碱性果胶酶在重组毕赤酵母中高效表达的关键因素研究

为提高重组毕赤酵母生产碱性果胶酶的产量和生产强度, 在摇瓶条件下优化了重组毕赤酵母生产碱性果胶酶的关键因素。结果表明, 以下条件：初始甘油浓度40 g/L、初始甲醇浓度3.1 g甲醇/g DCW、每24 h添加0.51 g甲醇/g DCW、诱导表达周期72 h、250 mL三角瓶诱导培养基装液量30 mL、初始pH 6.0, 最适于菌体生长与产物表达。在此基础上, 7 L罐上通过恒速流加甘油进一步提高细胞密度, 诱导阶段甲醇采取前期恒速流加和后期DO-stat, 发酵结束菌体干重达80 g/L, 酶活为217 U/mL, 比摇瓶结果提高了66.2%。

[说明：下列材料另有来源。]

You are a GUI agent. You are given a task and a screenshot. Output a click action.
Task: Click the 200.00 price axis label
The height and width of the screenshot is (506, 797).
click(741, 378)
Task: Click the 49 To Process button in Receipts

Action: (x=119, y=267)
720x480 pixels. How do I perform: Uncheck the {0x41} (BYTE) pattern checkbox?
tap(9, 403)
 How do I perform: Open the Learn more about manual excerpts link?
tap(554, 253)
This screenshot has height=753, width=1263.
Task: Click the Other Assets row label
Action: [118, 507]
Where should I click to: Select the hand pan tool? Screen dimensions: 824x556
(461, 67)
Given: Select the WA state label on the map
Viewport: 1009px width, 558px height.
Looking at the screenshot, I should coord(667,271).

Key Factors of High-level Production of Polygalacturonate Lyase in Recombinant Pichia pastoris

The key factors on high-level polygalacturonate lyase (PGL) production in recombinant Pichia pastoris were investigated. In 250 mL shake flask, the optimal glycerol concentration, initial methanol concentration, methanol supplementation quantity, duration of induction, initial pH, medium volume were 40 g/L, 3.1 g Methanol/g DCW, 0.51 g Methanol/g DCW (in every 24 h), 72 h, pH6.0 and 30 mL, respectively. In 7 L fermentor, constant glycerol feeding, constant and DO-stat methanol feeding strategies were applied to enhance cell density and PGL production. Finally, the dry cell weight was 80 g/L, and the maximum yield of PGL was achieved to 217 U/mL, increased by 66.2% than that of flask level.